Artwork depicting dogs spans across cultures; caves, tombs, and scrolls across Europe, the Middle East, and North America show the importance of the dog in these societies. On the Arabian Peninsula, archaeologists found the oldest known depictions of dogs in hunting scenes, with some dogs on leashes from 8,000 years ago. In Egypt, statues of dogs guarded burial chambers and even accompanied their owners into the grave. It is supposed that Basenjis, Greyhounds, or Salukis frequented inscriptions and graves. It tells of the significance the dog has held for millenia.
By the Bronze Age (4500 BCE), the fossil record shows there were five types of dogs: mastiffs, wolf dogs, sight hounds, pointing dogs, and herding dogs.

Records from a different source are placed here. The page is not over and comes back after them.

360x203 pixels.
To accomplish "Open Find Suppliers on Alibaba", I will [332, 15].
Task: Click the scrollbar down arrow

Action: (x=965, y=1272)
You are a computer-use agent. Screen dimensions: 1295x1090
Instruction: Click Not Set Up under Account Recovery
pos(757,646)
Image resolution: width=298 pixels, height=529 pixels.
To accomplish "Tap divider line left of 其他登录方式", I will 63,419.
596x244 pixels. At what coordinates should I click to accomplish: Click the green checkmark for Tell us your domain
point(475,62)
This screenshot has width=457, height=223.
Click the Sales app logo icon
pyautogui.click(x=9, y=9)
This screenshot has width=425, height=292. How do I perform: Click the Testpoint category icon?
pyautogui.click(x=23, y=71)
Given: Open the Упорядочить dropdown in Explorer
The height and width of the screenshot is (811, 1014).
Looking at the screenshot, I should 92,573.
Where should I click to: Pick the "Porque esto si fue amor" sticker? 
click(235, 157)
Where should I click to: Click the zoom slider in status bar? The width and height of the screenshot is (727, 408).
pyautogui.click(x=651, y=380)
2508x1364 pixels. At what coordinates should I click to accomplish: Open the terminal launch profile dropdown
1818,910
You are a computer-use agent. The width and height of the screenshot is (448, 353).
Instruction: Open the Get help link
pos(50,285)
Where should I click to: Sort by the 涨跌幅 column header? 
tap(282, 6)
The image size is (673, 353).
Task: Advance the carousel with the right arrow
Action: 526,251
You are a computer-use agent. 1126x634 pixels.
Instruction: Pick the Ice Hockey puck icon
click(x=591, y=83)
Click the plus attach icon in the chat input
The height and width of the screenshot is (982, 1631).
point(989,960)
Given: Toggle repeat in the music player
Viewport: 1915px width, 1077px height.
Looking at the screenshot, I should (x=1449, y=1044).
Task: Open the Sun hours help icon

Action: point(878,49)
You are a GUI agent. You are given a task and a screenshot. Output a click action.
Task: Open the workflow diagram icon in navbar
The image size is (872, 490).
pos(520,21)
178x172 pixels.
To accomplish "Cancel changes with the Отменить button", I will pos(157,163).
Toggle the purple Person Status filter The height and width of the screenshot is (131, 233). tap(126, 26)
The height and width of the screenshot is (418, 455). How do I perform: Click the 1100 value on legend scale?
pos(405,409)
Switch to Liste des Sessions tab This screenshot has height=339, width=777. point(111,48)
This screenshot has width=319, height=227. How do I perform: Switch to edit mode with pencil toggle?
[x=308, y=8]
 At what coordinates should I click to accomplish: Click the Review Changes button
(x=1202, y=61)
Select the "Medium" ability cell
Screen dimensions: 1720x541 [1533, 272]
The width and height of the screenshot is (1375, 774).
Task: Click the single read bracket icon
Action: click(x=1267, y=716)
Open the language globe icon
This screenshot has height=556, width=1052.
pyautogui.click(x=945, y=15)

As societies determined the special abilities of certain dogs, they learned to breed for capabilities. Terriers were bred in England to chase off rodents, and retrievers were developed for hunting fieldwork (search and capture).
Many breeds are selected by humans for their unique characteristics. For example, the German shepherd and Greyhound were bred for running. The shepherd has an extended body that makes for a “flying trot.” Greyhounds are known for their specific gait because of a thin structure and flexible spine; they can contract and extend their bodies easily while running at top speeds. The Afghan hound’s stature is flexible in the hip points and lower back, allowing the dog to track game in rocky landscapes. Because a dog’s heightened sense of smell surpasses that of humans, many breeds are trained for search and rescue, tracking toxic chemicals, and even explosives. The bloodhound is one of these talented animals.
As of July 2022, the American Kennel Club lists seven groups of dogs: sporting, hound, working, terrier, toy, non-sporting, and herding. Dogs have been bred over the years to the ones we know and love today. And, who knows? Another few years, we might have a more expansive selection of breeds. The popular Goldendoodle was developed in 1969, and finally gained prominence in the late 1990s. On January 4, 2022, two more breeds were officially added to the AKC’s records: the Mudi, a Hungarian farm dog, and the Russian toy, a small terrier.